What is RFECV and how is it different from RFE?

RFECV (Recursive Feature Elimination with Cross-Validation) is a method that combines the feature selection of RFE with cross-validation to find the optimal number of features.

The main difference is that:

RFE - optimal features are set by the user
RFECV - uses cross-validation to find the optimal number of features recursively without being explicitly defined the user.

Performing RFECV in Python

To find the optimal features for a base model (e.g, Random Forest Classifier) using Recursive Feature Elimination (RFE), we can use the RFECV module from sklearn.feature_selection:

Import libraries

from sklearn.ensemble import RandomForestClassifier
from sklearn.feature_selection import RFECV
from sklearn.model_selection import StratifiedKFold

Instantiate the RFC es

rfc = RandomForestClassifier(n_estimators=100, random_state=42)

Instantiate the RFECV estimator

# StratifiedKFold(n_splits=5, random_state=0, shuffle=True)
rfecv = RFECV(estimator=rfc, step=1, cv=StratifiedKFold(5), scoring='accuracy')

# step - number of features to be removed with each iteration

In this step, the cross-validation parameter (cv) is set to StratifiedKFold(5) for 5-fold cross-validation using a stratified aproach.
Scoring is set automatically to accuracy to evaluate the performance of the model

Fit the RFECV estimator to the training data

rfecv.fit(X_train, y_train)

View results

# view optimal number of features
print(rfecv.n_features_)

# boolean array indicating which features are selected
print(rfecv.support_)

# printing features
print(X_train.columns[rfecv.support_])

Subset the original dataset to include only the optimal features

X_train_optimal_features = rfecv.transform(X_train)

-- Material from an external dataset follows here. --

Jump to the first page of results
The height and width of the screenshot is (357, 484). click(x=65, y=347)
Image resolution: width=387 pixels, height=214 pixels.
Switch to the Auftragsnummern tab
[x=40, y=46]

Alternatively, we can subset the X_train to include only the selected features using rfecv.support_, which returns a boolean masks that indicates the features selected by RFECV:

# Assuming rfecv is the fitted RFECV object and X is the original feature matrix
X_train_selected = X_train.loc[:, rfecv.support_]

Here we are selecting all rows of X_train, for only columns of the boolean mask where it is True.

Identifying Excluded Features

# identifying features which have excluded
excluded_features = X_train.columns[~rfecv.support_]
print(excluded_features)